▶ _Set exercise A_
Retype the Milgauss 116400 text between "Yes, the Rolex" and "recognize on sight.", inclusive.
▶ _Set exercise B_
Answer these from the Milgauss 116400 text:
(i) Which three parts does the 116400 share with the 116400GV?
(ii) In what year was the white dial discontinued?
(iii) About how much lower is the 116400's price than the GV's, according to the quoted passage?

··· Extracted text

Yes, the Rolex Milgauss 116400 is worth buying in 2026 for the right buyer. It is the lowest-cost entry into Milgauss ownership, it shares the same case, movement, and bracelet as the more famous 116400GV, and it has the additional appeal of being the version that fewer collectors recognize on sight.
The 116400 is perfect for a buyer who already owns a Submariner or a GMT and wants a second Rolex sport watch with a different personality. It is for the buyer who appreciates the engineering substance of an anti-magnetic Faraday cage and the lightning bolt seconds hand more than they want a green crystal halo around the dial. It is also the right pick for someone who values a quieter watch, one that does not announce itself the way most Rolex sport watches now do. If you are looking for the most recognizable, most flashy Milgauss, the Z-Blue 116400GV is the clear answer and it is worth paying the premium. But if you are looking for the smartest-buy version of the Milgauss line on a per-dollar basis, the clear-crystal 116400 is hard to beat. The single strongest reason to buy one is supply: the black dial was discontinued in 2013 and the white dial in 2016, the line is hard-discontinued with no successor, and prices have been moving up consistently since 2023.
"The 116400 is the smartest buy in the Milgauss family right now. Same case, same movement, same bracelet as the GV, with a price tag that is roughly $2,000 lower. The black dial version with the orange minute track is the one I would buy if I were starting today. It is a discontinued Rolex sport watch with real engineering behind it, and you are not paying the GV premium for a green crystal. That math works for me."

······
··· Dataset excerpts

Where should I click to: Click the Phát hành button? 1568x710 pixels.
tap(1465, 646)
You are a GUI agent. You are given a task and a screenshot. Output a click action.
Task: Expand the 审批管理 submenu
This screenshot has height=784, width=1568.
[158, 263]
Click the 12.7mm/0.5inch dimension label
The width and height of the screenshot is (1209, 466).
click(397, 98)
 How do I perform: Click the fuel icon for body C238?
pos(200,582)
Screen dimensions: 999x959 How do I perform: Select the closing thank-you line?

······

▶ _Full answer A_
Yes, the Rolex Milgauss 116400 is worth buying in 2026 for the right buyer. It is the lowest-cost entry into Milgauss ownership, it shares the same case, movement, and bracelet as the more famous 116400GV, and it has the additional appeal of being the version that fewer collectors recognize on sight.

▶ _Full answer B_
(i) The case, the movement, and the bracelet.
(ii) 2016.
(iii) Roughly $2,000.